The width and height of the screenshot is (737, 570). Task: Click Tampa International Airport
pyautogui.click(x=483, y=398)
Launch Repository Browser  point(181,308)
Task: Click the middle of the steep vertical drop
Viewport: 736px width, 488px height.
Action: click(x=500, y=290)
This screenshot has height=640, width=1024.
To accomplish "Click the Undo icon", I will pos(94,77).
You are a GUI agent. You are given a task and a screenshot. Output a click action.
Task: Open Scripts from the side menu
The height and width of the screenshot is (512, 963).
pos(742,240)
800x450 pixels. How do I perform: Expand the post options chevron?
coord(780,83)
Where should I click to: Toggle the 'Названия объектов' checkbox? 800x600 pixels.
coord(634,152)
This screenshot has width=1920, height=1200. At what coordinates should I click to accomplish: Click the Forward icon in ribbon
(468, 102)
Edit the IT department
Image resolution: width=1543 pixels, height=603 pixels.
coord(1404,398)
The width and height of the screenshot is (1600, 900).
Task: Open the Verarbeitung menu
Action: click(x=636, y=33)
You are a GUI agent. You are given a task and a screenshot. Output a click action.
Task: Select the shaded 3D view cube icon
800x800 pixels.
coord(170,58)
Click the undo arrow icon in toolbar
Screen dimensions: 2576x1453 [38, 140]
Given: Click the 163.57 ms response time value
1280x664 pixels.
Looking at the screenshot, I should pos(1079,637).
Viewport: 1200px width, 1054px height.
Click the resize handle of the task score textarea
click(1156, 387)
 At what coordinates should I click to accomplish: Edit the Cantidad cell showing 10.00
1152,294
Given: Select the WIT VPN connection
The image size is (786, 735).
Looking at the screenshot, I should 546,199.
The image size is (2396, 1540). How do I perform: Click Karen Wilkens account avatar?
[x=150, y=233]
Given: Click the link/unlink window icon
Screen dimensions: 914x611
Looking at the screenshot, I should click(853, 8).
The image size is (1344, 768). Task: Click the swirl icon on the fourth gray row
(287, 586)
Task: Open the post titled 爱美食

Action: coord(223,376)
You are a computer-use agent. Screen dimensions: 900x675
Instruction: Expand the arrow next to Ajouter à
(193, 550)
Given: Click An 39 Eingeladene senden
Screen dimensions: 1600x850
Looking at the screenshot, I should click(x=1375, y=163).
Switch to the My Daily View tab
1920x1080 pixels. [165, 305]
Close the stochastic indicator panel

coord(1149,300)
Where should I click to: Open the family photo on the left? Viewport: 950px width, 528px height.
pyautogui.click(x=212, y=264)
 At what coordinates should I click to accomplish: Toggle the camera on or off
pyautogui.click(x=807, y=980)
***
What the exercise asks :: Reproduce the data above, replacing every occurrence of "Viewport" with "Display" and leaving all other text unchanged.

Exercise result ::
The width and height of the screenshot is (737, 570). Task: Click Tampa International Airport
pyautogui.click(x=483, y=398)
Launch Repository Browser  point(181,308)
Task: Click the middle of the steep vertical drop
Display: 736px width, 488px height.
Action: click(x=500, y=290)
This screenshot has height=640, width=1024.
To accomplish "Click the Undo icon", I will pos(94,77).
You are a GUI agent. You are given a task and a screenshot. Output a click action.
Task: Open Scripts from the side menu
The height and width of the screenshot is (512, 963).
pos(742,240)
800x450 pixels. How do I perform: Expand the post options chevron?
coord(780,83)
Where should I click to: Toggle the 'Названия объектов' checkbox? 800x600 pixels.
coord(634,152)
This screenshot has width=1920, height=1200. At what coordinates should I click to accomplish: Click the Forward icon in ribbon
(468, 102)
Edit the IT department
Image resolution: width=1543 pixels, height=603 pixels.
coord(1404,398)
The width and height of the screenshot is (1600, 900).
Task: Open the Verarbeitung menu
Action: click(x=636, y=33)
You are a GUI agent. You are given a task and a screenshot. Output a click action.
Task: Select the shaded 3D view cube icon
800x800 pixels.
coord(170,58)
Click the undo arrow icon in toolbar
Screen dimensions: 2576x1453 [38, 140]
Given: Click the 163.57 ms response time value
1280x664 pixels.
Looking at the screenshot, I should pos(1079,637).
Display: 1200px width, 1054px height.
Click the resize handle of the task score textarea
click(1156, 387)
 At what coordinates should I click to accomplish: Edit the Cantidad cell showing 10.00
1152,294
Given: Select the WIT VPN connection
The image size is (786, 735).
Looking at the screenshot, I should 546,199.
The image size is (2396, 1540). How do I perform: Click Karen Wilkens account avatar?
[x=150, y=233]
Given: Click the link/unlink window icon
Screen dimensions: 914x611
Looking at the screenshot, I should click(853, 8).
The image size is (1344, 768). Task: Click the swirl icon on the fourth gray row
(287, 586)
Task: Open the post titled 爱美食

Action: coord(223,376)
You are a computer-use agent. Screen dimensions: 900x675
Instruction: Expand the arrow next to Ajouter à
(193, 550)
Given: Click An 39 Eingeladene senden
Screen dimensions: 1600x850
Looking at the screenshot, I should click(x=1375, y=163).
Switch to the My Daily View tab
1920x1080 pixels. [165, 305]
Close the stochastic indicator panel

coord(1149,300)
Where should I click to: Open the family photo on the left? Display: 950px width, 528px height.
pyautogui.click(x=212, y=264)
 At what coordinates should I click to accomplish: Toggle the camera on or off
pyautogui.click(x=807, y=980)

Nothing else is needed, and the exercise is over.